The remarks underscored the emergence of the United Nations at the forefront of Iraq's political reform process. But there remain doubts among UN officials about how effective they can be.
UN Secretary-General Annan expressed concern on 13 April about security conditions in Iraq and ruled out any major return of UN personnel in the near term. Brahimi yesterday gave a more hopeful outlook but directed some sharp criticism at the U.S.-led coalition.
At a Baghdad news conference, the UN envoy expressed confidence that an Iraqi caretaker government can be formed in time for the handover of power from the coalition. Brahimi for the first time presented ideas about such a body.
"We see it as a government led by a prime minister and comprising Iraqi men and women known for their honesty, integrity and competence. There will also be a president to act as head of state and two vice presidents," Brahimi said.
Such a formation would likely mean the dissolution of the current U.S.-appointed Iraqi Governing Council. UN officials suggested it could be replaced by a "consultative assembly" to advise the interim government.
Brahimi sounded a note of caution, saying many of the plans must be endorsed by a wide spectrum of Iraqis and that the security situation must improve.
A spokesman for the U.S. State Department, Richard Boucher, declined to comment on the proposal but welcomed Brahimi's comments about the feasibility of setting up an interim government.
Brahimi said a number of leading Iraqis he consulted with favor a large national conference to promote national reconciliation and consensus. He said such a gathering could be held after the handover in July and could elect the consultative assembly, which would serve with the caretaker government until the January elections.

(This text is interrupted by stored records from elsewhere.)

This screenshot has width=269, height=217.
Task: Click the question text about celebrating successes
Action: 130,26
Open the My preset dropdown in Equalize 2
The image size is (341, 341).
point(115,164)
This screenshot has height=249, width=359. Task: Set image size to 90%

Brahimi also said many Iraqis he met with were upset by the Coalition Provisional Authority's failure to review the de-Ba'athification process, which removed professionals from key positions. He said there also needs to be a quick resolution of the issue of the thousands of detainees.

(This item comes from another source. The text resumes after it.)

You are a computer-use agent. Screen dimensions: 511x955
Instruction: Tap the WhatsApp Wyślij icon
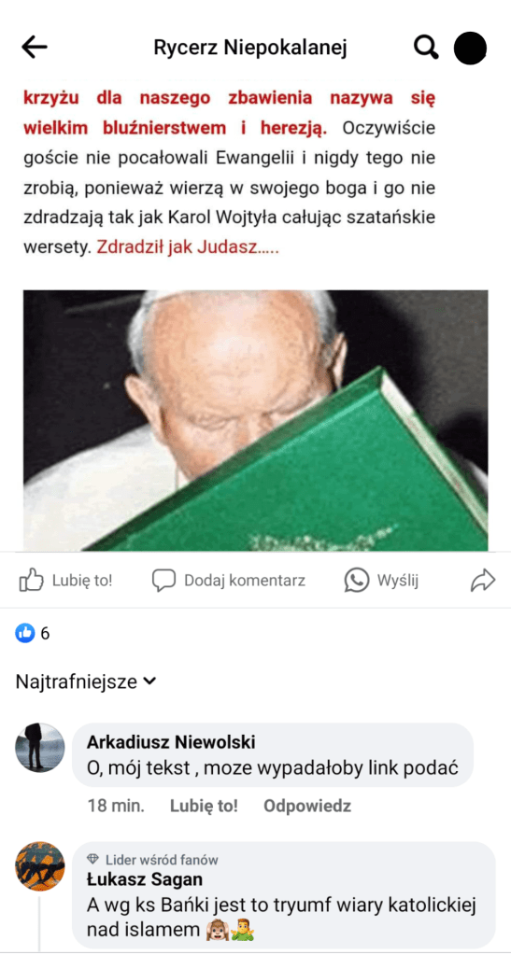[x=357, y=581]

"Detainees are held often without charge or trial. They should be either charged or released, and their families and lawyers must have access to them," Brahimi said. "The issue of the former military personnel also needs attention."

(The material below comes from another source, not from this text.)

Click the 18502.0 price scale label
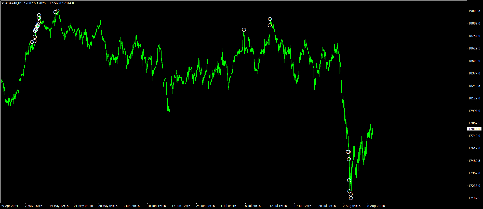Viewport: 483px width, 209px height. (x=474, y=61)
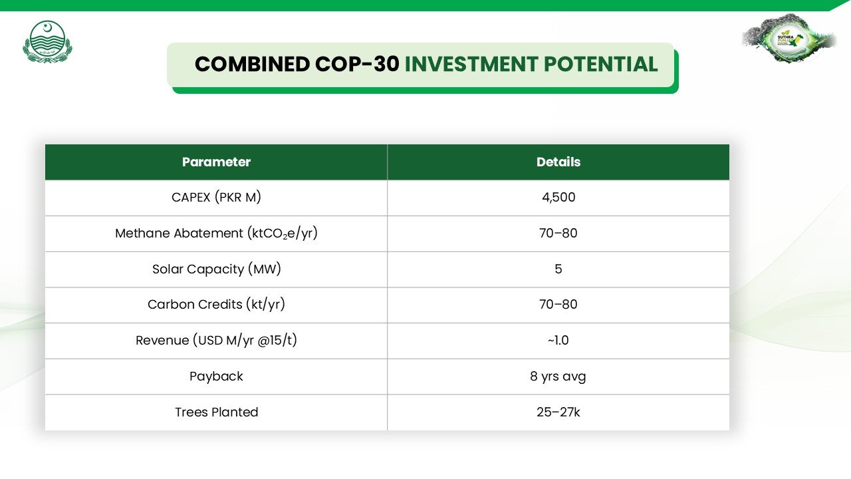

Brahimi is scheduled to return to UN headquarters by the end of this week and brief Secretary-General Annan and the UN Security Council. He would then return to Iraq for more consultations and finalize his proposals.
After the UN presents its plan, U.S. officials are expected to introduce a resolution that would recognize the interim government and specify the UN role. The resolution would also authorize a multinational force under U.S. command to provide security after 30 June.
The current president of the Security Council, German Ambassador Guenter Pleuger, told reporters that Brahimi is key to efforts to achieve a smooth transition of power.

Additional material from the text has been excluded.